There are about 200 MAX 9 jets in service worldwide out of some 1,400 MAX jets. And the MAX 9, once ungrounded, should only amount to about 30 of the expected 700 deliveries, according to Wall Street estimates. Boeing should still have a better year in 2024 than it did in 2023.
Still, it doesn’t seem like the grounding will end as soon as Wall Street initially thought. The planes could have been back in the air after MAX 9 door plugs were inspected and any issues corrected. It appears, however, that the Federal Aviation Administration will be very cautious when approaching the jet’s return to service.
Wall Street estimates the grounding is costing Boeing $2 million to $3 million a day. A 50 or 60-day grounding would amount to about 2% of the projected 2024 free cash flow.
The hit to Boeing’s reputation is likely bigger than the hit to Boeing’s financials. How to value that hit, however, is very hard for investors to do.
”If it gets back down into the $170s or $180s, [that’s] a low-teens multiple on free cash flow,” says RBC analyst Ken Herbert. At $175 a share, Boeing would be trading at about 18 times the estimated 2024 free cash flow and 12 times the estimated 2025 free cash flow. Aerospace peers trade for closer to 20 times forward-year cash flow, says Herbert.

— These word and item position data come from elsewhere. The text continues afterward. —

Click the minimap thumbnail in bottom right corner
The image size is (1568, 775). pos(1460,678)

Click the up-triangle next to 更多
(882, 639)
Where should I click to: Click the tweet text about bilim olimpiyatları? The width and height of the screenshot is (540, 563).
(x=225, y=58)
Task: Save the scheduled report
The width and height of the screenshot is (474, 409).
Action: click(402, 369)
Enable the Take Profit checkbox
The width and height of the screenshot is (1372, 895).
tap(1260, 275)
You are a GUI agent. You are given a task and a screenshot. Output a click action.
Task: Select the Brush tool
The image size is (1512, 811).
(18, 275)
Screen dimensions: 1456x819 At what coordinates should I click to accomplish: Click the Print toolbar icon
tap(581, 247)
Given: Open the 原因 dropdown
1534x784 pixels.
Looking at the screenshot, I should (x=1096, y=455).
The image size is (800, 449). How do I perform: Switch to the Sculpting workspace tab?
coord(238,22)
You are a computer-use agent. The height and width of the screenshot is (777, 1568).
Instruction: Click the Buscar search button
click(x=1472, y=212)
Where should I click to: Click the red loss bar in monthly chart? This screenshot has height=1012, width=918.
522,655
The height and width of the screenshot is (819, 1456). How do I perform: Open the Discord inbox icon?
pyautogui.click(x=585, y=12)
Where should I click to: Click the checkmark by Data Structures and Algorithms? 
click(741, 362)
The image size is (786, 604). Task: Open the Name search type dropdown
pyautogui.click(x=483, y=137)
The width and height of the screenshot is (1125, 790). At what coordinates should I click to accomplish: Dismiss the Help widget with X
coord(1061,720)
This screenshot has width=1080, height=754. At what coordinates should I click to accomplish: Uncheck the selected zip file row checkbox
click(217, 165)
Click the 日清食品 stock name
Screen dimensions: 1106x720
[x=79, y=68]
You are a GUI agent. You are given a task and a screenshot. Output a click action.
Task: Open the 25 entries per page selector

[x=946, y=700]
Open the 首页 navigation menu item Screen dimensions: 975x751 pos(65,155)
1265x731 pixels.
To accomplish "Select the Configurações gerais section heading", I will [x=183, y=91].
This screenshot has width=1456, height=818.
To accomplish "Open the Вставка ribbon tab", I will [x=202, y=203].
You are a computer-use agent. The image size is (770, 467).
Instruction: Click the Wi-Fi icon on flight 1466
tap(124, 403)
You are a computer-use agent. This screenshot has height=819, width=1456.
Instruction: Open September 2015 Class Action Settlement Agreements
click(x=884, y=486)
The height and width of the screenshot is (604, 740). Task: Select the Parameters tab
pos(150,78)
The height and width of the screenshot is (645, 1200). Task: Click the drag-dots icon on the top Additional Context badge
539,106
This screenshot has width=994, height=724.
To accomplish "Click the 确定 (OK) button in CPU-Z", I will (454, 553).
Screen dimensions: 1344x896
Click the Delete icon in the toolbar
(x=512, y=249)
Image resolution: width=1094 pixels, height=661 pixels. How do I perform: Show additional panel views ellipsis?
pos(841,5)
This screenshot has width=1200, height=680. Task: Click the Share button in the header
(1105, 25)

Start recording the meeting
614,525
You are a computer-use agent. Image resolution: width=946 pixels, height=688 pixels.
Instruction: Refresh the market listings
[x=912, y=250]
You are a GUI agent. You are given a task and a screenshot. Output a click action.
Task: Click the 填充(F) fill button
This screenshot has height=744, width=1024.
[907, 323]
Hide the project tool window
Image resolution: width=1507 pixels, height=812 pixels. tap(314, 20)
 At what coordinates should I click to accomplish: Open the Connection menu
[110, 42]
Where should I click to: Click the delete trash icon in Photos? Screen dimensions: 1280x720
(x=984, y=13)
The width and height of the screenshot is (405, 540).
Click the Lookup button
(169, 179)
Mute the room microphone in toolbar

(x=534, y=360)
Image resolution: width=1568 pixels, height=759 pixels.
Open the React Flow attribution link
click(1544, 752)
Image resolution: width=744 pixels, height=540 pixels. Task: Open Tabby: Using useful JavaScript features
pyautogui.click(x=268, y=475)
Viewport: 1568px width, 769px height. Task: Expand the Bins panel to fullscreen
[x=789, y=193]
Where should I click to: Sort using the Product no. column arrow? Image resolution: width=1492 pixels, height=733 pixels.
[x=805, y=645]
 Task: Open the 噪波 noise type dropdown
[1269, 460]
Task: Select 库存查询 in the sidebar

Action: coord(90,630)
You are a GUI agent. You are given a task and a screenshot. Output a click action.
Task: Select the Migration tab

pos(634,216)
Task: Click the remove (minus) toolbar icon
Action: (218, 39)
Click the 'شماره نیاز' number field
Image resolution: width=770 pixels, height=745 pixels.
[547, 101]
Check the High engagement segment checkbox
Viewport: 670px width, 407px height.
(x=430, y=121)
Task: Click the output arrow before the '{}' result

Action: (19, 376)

That low-teens multiple could be an adequate reflection of the valuation discount due to MAX safety issues. ”I’m not saying it will get there,” he adds. Herbert is trying to help investors pick a bottom in the stock. He rates shares Buy and has a $300 price target for shares.
Others argue that Boeing stock could be getting close to that level now. “While there’s no indication of buy interest yet, there are a few technical signs suggesting that stock could be getting short-term washed out,” says CappThesis founder, and market technician, Frank Cappelleri. Three he points out: The stock is near its 200-day moving average of $214, shares have also given back almost two-thirds of the rally off October lows, and shares are almost oversold based on 14-day relative strength, a typical interval for calculating oversold and overbought levels.
As for upside, the average analyst target price is $280 a share. Hitting $280 is a rise of roughly $60. Down to $175 is another loss of $40. That ratio of $60 to $40 gives investors a sense of the risk and the reward.
The other good news for Boeing shareholders, and the flying public, is that air travel still looks safe. Global accident rates in 2022 were roughly 35% lower than 10 years ago.
Still, the “incident should have never happened and it cannot happen again,” said the FAA in a Jan. 11 statement. No one, including Boeing, disagrees with that.